### [Exercise goal]
Pull every line with "agent" from the data.

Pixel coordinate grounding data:
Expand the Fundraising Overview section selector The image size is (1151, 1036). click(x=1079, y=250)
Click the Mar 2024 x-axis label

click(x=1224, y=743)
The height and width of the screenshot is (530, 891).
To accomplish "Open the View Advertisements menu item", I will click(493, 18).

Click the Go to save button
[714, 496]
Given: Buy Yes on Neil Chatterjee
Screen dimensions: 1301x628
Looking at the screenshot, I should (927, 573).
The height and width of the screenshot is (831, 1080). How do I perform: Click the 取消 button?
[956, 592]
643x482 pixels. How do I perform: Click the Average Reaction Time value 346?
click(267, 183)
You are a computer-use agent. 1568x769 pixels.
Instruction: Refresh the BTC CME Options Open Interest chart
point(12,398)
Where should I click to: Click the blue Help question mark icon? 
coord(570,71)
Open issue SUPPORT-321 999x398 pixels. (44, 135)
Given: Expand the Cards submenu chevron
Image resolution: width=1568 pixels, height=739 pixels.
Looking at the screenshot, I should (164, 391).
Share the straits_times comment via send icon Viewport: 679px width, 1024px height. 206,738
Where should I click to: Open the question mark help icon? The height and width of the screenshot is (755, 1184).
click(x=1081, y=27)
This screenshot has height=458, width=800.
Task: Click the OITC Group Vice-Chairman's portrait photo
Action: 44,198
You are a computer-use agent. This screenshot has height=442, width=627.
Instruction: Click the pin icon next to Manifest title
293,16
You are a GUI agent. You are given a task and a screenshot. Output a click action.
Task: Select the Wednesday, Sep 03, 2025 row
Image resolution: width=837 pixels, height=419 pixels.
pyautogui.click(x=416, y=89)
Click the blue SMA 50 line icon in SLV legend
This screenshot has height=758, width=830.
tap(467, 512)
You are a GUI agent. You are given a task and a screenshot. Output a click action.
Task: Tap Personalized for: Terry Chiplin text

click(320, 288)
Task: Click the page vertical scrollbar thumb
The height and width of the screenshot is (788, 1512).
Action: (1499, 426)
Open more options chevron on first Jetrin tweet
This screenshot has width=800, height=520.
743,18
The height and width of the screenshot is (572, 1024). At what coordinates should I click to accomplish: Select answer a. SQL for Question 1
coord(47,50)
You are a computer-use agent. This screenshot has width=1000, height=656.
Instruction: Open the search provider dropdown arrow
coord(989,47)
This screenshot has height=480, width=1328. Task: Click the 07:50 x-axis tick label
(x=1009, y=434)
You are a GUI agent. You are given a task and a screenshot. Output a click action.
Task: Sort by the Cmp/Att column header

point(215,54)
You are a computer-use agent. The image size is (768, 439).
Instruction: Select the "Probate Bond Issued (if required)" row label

### [Task solution]
You are a computer-use agent. 1568x769 pixels.
You are a computer-use agent. This screenshot has height=442, width=627.
You are a GUI agent. You are given a task and a screenshot. Output a click action.
You are a GUI agent. You are given a task and a screenshot. Output a click action.
You are a computer-use agent. This screenshot has width=1000, height=656.
You are a GUI agent. You are given a task and a screenshot. Output a click action.
You are a computer-use agent. The image size is (768, 439).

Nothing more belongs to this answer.